MELAND: the story of our times

 Here is an extract from my book, MELAND published in 2013. It not only explains changes to our western culture, but also the trends in politics. Look at the cover (below). It says it all. Who do you think is waving the ME flag now?

The Me-Me mindset swamped mainstream culture when political parties abandoned trying to build a better society in favour of ‘building a better you’. In his article, ‘Blahspeak’ in the London Review of Books , Stefan Collini commented, ‘Politicians of all parties are committed to giving the aspirational society more of what it is thought to aspire to’. Today, just over 50 years after JFK’s Ask-Not-What-Your-Country-Can-Do-For-You 1961 inaugural address, politicians seduce voters with the What-We-(if-elected)-Will-Do-for-You! Promises. Moreover, voters expect fiscal lerv to be spread their way with every election, every budget, every bailout, and every cutback.

meland-cover-large

Why should I care if some in our culture choose to believe they are ‘the most significant Pole Star in their own universe’? I care because their egocentric ways are having a significant impact on me and mine, you and yours and on our culture. The first 12-year-old to turn up at a Grade 6 Graduation wearing make up, a designer frock and professionally-styled hair in a chauffeur-driven stretch limo with snakeskin seat covers puts pressure on all parents of Grade 6 students. At first we are shocked by the crass ostentation of it all and then we get used to it. This is Ostentation Creep and I strongly object to our culture turning into a mindless Look-at-Me Fest. I more-than strongly object to the Hollywoodification of our culture and the Red Carpet Strutting Celebration of Mediocrity (Grade 6 students don’t even have to know their times tables to graduate):

Now I shout it from the highest hill,

I am truly over this ego overkill!!

(These lines could be sung to the tune of Secret Love performed by Doris Day in Calamity Jane, 1954.)

The problem with MeLanders is there is no WE in their vocabulary. No country. No community. No neighbourhood. Parents, who provide stretch limos for their 12-year-olds aren’t thinking about other–perhaps, less fortunate–parents of students at the school whose income can’t stretch to limos. MeLanders don’t think about anyone else. They don’t acknowledge anyone sitting beside them in a theatre or near them in a restaurant. They park on pedestrian crossings; they talk on their mobile phones doing one-handed U-turns from kerbside parking spaces; they don’t even believe anyone has the right to drive a car at the speed limit in front of them in traffic; they tailgate the car ahead. ‘Get outa my way! I’m in a hurry.’

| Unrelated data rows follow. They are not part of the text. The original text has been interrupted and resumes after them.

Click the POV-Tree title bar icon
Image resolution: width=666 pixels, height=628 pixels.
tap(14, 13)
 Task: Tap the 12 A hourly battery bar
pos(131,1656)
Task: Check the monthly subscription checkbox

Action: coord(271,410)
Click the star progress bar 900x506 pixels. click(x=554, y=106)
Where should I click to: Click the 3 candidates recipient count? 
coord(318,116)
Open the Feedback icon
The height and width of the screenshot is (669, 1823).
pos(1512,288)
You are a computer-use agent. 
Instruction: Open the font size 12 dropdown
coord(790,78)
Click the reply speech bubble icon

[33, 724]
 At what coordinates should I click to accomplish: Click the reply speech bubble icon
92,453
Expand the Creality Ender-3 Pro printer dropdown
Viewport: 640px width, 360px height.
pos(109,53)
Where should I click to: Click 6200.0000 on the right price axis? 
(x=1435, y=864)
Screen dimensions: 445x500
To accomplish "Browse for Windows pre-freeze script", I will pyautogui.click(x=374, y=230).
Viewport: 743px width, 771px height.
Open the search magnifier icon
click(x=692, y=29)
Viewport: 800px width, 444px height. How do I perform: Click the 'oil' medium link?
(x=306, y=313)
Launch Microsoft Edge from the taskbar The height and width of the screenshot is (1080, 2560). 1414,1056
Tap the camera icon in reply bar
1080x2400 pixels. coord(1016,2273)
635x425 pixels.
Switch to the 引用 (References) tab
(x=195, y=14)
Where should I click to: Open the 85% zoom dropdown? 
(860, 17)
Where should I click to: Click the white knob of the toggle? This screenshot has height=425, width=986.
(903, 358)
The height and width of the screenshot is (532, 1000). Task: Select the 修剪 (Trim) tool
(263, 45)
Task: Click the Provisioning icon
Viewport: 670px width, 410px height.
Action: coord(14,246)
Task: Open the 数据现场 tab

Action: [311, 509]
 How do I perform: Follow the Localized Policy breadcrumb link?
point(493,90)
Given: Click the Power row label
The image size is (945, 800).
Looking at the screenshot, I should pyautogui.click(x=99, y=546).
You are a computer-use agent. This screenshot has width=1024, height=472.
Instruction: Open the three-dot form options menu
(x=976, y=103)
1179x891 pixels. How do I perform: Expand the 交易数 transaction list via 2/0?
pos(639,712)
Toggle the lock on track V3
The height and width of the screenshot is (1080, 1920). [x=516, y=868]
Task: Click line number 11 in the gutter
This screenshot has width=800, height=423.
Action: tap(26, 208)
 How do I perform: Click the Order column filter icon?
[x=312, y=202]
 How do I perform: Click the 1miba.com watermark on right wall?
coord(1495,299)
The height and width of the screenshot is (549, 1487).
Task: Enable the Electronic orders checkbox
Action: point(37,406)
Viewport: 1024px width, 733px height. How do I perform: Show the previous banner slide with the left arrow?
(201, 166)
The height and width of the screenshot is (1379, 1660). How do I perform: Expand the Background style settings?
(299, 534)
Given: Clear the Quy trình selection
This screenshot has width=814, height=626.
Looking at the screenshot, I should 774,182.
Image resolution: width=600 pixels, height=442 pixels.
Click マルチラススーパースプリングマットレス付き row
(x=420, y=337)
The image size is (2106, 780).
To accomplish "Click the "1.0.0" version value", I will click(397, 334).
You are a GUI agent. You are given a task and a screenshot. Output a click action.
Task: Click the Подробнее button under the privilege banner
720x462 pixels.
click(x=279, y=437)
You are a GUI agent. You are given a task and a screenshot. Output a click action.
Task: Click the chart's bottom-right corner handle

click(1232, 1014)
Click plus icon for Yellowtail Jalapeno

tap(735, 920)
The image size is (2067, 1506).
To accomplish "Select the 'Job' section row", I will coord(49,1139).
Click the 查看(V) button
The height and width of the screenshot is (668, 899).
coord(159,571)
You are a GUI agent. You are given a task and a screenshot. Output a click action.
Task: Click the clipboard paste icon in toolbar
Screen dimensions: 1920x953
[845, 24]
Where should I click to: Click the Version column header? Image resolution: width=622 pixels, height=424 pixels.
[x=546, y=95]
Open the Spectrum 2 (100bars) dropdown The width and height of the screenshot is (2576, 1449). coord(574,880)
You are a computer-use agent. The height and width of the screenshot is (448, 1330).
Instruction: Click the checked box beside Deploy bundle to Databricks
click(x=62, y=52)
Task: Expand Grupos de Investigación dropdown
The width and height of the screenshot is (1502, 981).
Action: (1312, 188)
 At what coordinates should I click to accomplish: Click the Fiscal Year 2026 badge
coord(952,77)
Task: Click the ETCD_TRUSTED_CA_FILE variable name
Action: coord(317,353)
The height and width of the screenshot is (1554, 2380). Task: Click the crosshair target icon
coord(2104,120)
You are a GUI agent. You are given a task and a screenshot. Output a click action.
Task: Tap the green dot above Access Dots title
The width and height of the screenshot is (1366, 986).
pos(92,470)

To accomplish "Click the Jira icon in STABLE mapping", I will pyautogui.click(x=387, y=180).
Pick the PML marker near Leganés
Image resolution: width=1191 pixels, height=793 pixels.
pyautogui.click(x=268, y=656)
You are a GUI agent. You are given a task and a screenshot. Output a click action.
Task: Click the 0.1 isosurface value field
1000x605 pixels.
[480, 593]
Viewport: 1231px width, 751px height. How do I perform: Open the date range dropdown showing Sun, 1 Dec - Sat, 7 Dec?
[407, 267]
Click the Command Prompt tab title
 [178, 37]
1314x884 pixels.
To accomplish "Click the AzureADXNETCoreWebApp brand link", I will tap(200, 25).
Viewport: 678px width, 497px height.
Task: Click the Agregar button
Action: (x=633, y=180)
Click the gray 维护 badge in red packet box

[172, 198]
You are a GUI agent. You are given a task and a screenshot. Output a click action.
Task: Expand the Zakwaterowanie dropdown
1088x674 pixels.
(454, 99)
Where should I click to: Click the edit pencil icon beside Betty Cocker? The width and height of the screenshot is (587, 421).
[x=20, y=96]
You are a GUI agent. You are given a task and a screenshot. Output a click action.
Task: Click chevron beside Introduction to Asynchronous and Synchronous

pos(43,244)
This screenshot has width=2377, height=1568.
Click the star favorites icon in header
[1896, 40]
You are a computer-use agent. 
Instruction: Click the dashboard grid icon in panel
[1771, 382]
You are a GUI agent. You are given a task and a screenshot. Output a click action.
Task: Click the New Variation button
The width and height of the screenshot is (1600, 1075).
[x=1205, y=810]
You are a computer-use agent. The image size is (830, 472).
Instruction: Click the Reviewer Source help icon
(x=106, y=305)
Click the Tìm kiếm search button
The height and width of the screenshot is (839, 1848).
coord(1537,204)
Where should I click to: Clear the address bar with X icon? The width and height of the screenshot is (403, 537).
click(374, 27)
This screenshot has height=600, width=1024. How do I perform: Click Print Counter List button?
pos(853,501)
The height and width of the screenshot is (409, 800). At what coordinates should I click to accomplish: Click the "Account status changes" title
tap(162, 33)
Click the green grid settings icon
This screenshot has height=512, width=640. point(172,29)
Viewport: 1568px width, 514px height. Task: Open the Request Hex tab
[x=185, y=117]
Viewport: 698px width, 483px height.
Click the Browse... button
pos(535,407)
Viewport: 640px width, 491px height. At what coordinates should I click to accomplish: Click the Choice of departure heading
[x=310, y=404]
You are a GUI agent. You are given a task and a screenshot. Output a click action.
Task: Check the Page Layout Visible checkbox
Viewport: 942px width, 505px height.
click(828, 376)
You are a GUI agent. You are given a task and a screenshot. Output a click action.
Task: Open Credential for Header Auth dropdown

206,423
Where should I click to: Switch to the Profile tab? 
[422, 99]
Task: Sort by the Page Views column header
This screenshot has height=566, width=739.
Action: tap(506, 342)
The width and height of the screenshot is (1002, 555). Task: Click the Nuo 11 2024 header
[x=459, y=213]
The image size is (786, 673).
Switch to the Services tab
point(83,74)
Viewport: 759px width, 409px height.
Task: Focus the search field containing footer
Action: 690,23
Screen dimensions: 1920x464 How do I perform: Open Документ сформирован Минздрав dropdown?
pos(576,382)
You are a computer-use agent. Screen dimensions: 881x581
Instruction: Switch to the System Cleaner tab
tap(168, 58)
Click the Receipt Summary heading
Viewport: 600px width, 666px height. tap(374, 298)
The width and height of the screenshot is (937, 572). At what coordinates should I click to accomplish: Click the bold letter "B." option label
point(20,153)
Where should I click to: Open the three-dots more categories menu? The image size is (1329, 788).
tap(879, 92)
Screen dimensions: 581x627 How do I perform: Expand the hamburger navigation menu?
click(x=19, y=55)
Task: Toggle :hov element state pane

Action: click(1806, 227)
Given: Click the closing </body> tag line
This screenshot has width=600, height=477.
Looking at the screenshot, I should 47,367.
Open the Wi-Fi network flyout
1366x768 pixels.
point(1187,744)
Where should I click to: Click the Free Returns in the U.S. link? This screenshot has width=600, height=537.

The concept of co-operative living (or driving) has hardly been embraced in the West. I could tut-tut and point the finger-of-scorn at our contempt for the extended family, the high divorce rates and the increasing number of us choosing to live alone, but co-operative living barely exists within the family itself these days. Spread around the house in their own rooms with their own TVs and computers and eating meals at different times, family members lead separate parallel lives, each isolated in their own Me-World.